= Beginning of Section =

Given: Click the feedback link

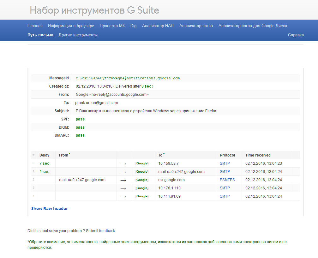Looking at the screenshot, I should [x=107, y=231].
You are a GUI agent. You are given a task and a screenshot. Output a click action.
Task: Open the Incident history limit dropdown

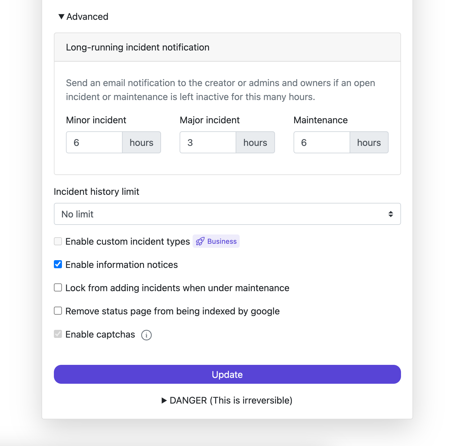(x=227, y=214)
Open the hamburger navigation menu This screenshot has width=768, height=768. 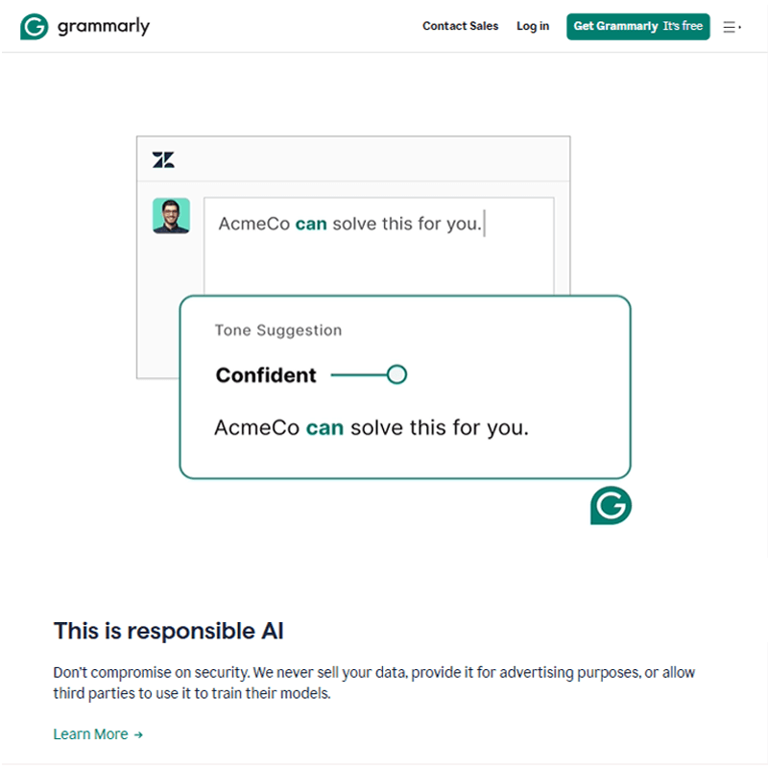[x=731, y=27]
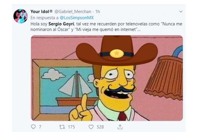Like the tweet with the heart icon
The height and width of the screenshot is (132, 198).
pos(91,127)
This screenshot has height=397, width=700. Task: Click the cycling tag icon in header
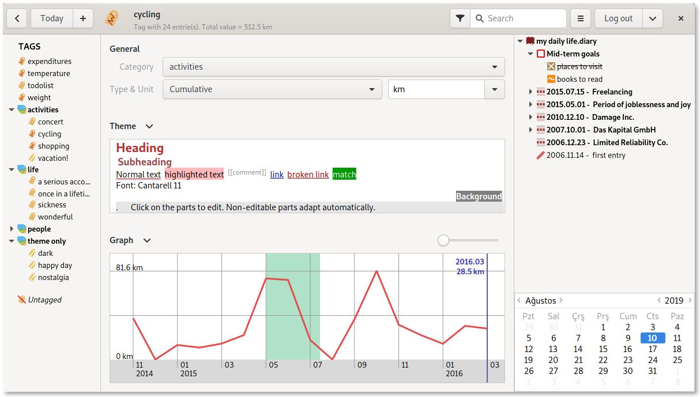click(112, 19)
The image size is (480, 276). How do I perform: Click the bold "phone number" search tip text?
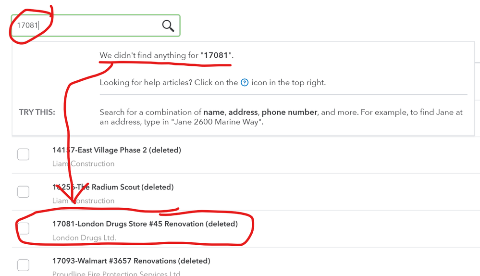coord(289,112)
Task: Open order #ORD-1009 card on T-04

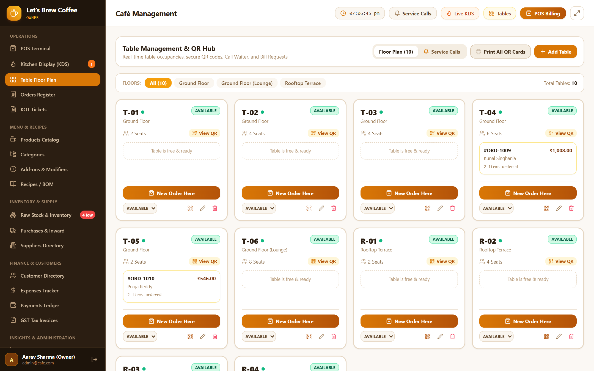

= End of Section =

> WHAT TO WORK ON
Copy out the lines exactly as written, beginning with the one that contains "The image size" and ending with the last line of the material; do not include pictures.

> YOUR RESPONSE
The image size is (480, 276). How do I perform: Click the bold "phone number" search tip text?
coord(289,112)
Task: Open order #ORD-1009 card on T-04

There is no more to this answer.